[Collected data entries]

- - - -

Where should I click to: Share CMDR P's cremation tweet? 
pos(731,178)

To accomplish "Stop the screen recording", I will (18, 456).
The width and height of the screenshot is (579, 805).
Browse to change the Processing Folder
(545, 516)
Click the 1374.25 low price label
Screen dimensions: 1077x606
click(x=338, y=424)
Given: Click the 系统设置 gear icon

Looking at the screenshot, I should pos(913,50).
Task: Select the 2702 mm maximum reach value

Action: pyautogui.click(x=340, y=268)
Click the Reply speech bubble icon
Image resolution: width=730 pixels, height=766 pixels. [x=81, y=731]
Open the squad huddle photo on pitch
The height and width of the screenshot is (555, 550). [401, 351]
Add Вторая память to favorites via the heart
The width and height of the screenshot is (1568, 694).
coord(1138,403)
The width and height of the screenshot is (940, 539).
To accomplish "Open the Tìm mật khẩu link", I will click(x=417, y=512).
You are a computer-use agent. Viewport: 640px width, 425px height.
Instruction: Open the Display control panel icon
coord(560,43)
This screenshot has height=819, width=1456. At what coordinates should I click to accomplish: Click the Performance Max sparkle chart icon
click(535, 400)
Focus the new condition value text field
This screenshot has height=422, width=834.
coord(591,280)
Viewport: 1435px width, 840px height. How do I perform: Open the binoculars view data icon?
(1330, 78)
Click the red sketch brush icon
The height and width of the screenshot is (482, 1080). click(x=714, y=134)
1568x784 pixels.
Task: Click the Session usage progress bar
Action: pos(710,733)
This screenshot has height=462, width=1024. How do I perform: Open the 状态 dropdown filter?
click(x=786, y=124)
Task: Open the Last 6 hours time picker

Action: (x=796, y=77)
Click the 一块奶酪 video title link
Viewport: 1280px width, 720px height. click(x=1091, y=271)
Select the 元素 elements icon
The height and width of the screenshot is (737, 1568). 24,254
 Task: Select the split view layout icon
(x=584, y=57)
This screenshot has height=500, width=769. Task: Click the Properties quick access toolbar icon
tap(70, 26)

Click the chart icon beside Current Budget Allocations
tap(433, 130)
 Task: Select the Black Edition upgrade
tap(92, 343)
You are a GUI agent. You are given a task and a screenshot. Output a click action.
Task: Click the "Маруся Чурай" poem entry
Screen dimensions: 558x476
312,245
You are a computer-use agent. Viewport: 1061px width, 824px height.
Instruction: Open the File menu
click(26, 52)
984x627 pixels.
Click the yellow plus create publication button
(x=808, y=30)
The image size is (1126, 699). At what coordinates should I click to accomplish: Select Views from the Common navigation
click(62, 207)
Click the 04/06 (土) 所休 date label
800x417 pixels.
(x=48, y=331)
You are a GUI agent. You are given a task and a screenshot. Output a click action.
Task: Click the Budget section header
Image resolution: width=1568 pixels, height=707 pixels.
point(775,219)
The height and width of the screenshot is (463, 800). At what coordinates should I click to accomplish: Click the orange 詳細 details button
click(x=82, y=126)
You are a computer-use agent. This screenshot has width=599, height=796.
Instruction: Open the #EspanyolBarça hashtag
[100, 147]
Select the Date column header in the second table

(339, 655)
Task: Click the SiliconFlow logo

- - - -

An exact copy of the lines from the one with "The height and width of the screenshot is (463, 800)." through the final line of the entries is the whole answer.

*SOLUTION BELOW*:
The height and width of the screenshot is (463, 800). At what coordinates should I click to accomplish: Click the orange 詳細 details button
click(x=82, y=126)
You are a computer-use agent. This screenshot has width=599, height=796.
Instruction: Open the #EspanyolBarça hashtag
[100, 147]
Select the Date column header in the second table

(339, 655)
Task: Click the SiliconFlow logo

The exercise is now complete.